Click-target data

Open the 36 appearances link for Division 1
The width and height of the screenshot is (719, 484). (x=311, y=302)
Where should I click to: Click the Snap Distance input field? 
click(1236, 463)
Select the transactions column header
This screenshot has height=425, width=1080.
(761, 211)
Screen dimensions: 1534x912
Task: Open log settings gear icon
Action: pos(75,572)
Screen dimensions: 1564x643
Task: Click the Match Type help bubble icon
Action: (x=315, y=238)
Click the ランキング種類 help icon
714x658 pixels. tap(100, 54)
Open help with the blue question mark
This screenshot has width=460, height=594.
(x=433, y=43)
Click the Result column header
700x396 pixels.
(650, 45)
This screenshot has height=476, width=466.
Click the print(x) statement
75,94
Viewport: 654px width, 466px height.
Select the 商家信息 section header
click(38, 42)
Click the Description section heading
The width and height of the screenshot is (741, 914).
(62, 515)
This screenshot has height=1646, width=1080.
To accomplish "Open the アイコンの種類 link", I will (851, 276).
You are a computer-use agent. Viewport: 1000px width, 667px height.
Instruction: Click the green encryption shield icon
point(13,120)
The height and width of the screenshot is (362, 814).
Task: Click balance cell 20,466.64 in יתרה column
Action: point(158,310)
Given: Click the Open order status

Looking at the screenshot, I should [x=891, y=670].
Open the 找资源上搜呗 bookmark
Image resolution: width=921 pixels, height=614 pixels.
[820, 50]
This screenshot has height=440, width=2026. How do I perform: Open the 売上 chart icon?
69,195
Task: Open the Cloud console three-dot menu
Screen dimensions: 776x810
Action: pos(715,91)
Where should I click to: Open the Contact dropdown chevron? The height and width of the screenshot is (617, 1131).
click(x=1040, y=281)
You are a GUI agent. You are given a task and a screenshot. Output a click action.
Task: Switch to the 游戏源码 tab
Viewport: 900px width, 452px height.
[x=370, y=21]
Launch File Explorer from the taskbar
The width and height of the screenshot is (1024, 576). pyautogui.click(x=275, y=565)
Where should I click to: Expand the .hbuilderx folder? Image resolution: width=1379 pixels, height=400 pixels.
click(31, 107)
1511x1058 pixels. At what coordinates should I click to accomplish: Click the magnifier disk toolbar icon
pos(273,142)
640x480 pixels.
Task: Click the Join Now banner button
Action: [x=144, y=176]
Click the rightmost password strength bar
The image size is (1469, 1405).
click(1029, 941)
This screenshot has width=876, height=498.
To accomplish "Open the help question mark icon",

Task requirements:
Can you copy the records word for word, from the first line through the line containing "click(31, 107)", inclusive?

Exercise solution:
Open the 36 appearances link for Division 1
The width and height of the screenshot is (719, 484). (x=311, y=302)
Where should I click to: Click the Snap Distance input field? 
click(1236, 463)
Select the transactions column header
This screenshot has height=425, width=1080.
(761, 211)
Screen dimensions: 1534x912
Task: Open log settings gear icon
Action: pos(75,572)
Screen dimensions: 1564x643
Task: Click the Match Type help bubble icon
Action: (x=315, y=238)
Click the ランキング種類 help icon
714x658 pixels. tap(100, 54)
Open help with the blue question mark
This screenshot has width=460, height=594.
(x=433, y=43)
Click the Result column header
700x396 pixels.
(650, 45)
This screenshot has height=476, width=466.
Click the print(x) statement
75,94
Viewport: 654px width, 466px height.
Select the 商家信息 section header
click(38, 42)
Click the Description section heading
The width and height of the screenshot is (741, 914).
(62, 515)
This screenshot has height=1646, width=1080.
To accomplish "Open the アイコンの種類 link", I will (851, 276).
You are a computer-use agent. Viewport: 1000px width, 667px height.
Instruction: Click the green encryption shield icon
point(13,120)
The height and width of the screenshot is (362, 814).
Task: Click balance cell 20,466.64 in יתרה column
Action: point(158,310)
Given: Click the Open order status

Looking at the screenshot, I should [x=891, y=670].
Open the 找资源上搜呗 bookmark
Image resolution: width=921 pixels, height=614 pixels.
[820, 50]
This screenshot has height=440, width=2026. How do I perform: Open the 売上 chart icon?
69,195
Task: Open the Cloud console three-dot menu
Screen dimensions: 776x810
Action: pos(715,91)
Where should I click to: Open the Contact dropdown chevron? The height and width of the screenshot is (617, 1131).
click(x=1040, y=281)
You are a GUI agent. You are given a task and a screenshot. Output a click action.
Task: Switch to the 游戏源码 tab
Viewport: 900px width, 452px height.
[x=370, y=21]
Launch File Explorer from the taskbar
The width and height of the screenshot is (1024, 576). pyautogui.click(x=275, y=565)
Where should I click to: Expand the .hbuilderx folder? Image resolution: width=1379 pixels, height=400 pixels.
click(31, 107)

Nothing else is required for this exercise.